In order to appreciate fully the poetry of Hebrew proverbs, we need to learn what to expect, what to listen for – the rhythms, the patterns, the figures of speech.
The first feature that strikes you about Hebrew poetry is the repetition. It normally occurs as a pair of parallel lines, with the second line saying the same thing as the first – just in a slightly different way. For example:
16:18 Pride goes before destruction, a haughty spirit before a fall.Pride = haughty spirit; destruction = fall. You don’t need the second line to get sense, but it poetically restates it using a different image.
22:1 A good name is more desirable than great riches; to be esteemed is better than silver or gold.Other times, the second line states same thing in the opposite way:
14:34 Righteousness exalts a nation, but sin is a disgrace to any people.Righteousness and sin are opposites; “people” is another way of saying “nation.”
10:1 A wise son brings joy to his father, but a foolish son grief to his mother.Now this doesn’t mean that the male parent in particular experiences joy in a wise son, and the female parent is the one who especially grieves a foolish son. It’s a poetic parallel, meaning your wise or foolish actions bring either joy or grief to your parents.
Another pattern is the comparison, using words such as, “better…than…”, or “like.” For example:
15:17 Better a meal of vegetables where there is love than a fattened calf with hatred. 11:22 Like a gold ring in a pig’s snout is a beautiful woman who shows no discretion.Comparisons can be drawn between things God hates, and things he delights in:
11:1 The LORD abhors dishonest scales, but accurate weights are his delight.Some proverbs are numerical sayings – like a knock-knock joke or a limerick, they follow a set pattern of consecutive numbers:
6:16 There are six things the LORD hates, seven that are detestable to him:Can’t God make up his mind? Is it six things, or seven? (Well, to tell you the truth, in all this excitement I kind of lost track myself…) Or are there thirteen: six he merely hates, plus seven more he detests? But if you count them in the next three verses there are seven all up (haughty eyes, a lying tongue, hands that shed innocent blood, a heart that devises wicked schemes, feet that are quick to rush into evil, a false witness who pours out lies and a man who stirs up dissension among brothers.) This is a common poetic way of listing things. There are six things he hates, but then, for dramatic effect, he increases both: six + one = seven; hate + one = detest. Kind of like: “there are six things I hate – no wait, there are seven and I really detest them.”
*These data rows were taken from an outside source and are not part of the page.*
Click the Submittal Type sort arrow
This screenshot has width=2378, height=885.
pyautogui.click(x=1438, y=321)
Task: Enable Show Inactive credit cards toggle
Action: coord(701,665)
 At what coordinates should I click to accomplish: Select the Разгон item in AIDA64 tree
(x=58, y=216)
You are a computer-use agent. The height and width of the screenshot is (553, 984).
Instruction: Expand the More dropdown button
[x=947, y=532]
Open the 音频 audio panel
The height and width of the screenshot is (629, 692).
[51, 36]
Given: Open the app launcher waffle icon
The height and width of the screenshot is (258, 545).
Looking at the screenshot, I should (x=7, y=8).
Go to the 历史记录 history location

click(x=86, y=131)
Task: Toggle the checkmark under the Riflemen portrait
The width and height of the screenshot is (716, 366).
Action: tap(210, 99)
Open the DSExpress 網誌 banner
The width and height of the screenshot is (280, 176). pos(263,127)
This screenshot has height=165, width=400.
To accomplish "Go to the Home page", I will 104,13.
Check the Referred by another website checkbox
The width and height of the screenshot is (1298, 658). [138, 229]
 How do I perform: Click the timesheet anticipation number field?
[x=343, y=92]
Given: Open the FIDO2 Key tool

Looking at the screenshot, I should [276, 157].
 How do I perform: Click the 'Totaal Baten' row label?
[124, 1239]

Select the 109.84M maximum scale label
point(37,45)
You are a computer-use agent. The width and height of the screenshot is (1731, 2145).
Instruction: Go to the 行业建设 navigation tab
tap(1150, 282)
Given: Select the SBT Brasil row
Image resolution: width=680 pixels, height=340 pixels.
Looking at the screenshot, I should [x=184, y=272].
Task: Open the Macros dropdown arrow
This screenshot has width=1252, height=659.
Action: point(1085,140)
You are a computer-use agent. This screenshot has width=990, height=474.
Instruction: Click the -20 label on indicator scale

Some have three consecutive numbers:
30:15 ‘The leech has two daughters. ‘Give! Give!’ they cry. There are three things that are never satisfied, four that never say, ‘Enough!’’Remember the famous verse from Ecclesiastes (also Hebrew poetic wisdom) often read at weddings:
4:12 ‘Though one may be overpowered, two can defend themselves. A cord of three strands is not quickly broken.’The two strands aren’t the married couple. Neither is the third strand God. It’s just “let n = n + 1” poetry.
To read
An awareness of the forms of poetry used help us to appreciate and understand the proverbs better. We’ll look at some of the content tomorrow, but for now, read Proverbs 10 as an example of some of these sayings. Pay attention to the parallel lines, and see how the second line relates to the first: is it saying the same thing? Is it saying it from the opposite angle? Or is it filling out the first with more detail?
* Or was it: Give a man a fish, and he’ll have a nice pet to keep him company. Teach a man to fish, and the next day he’ll be hungry again, but also sad and lonely because he’ll have killed his pet.
My personal favourite version of the give-a-man-a-fish proverb is Terry Pratchett’s: “Build a man a fire and he will be warm for a day; set a man on fire and he will be warm for the rest of his life”.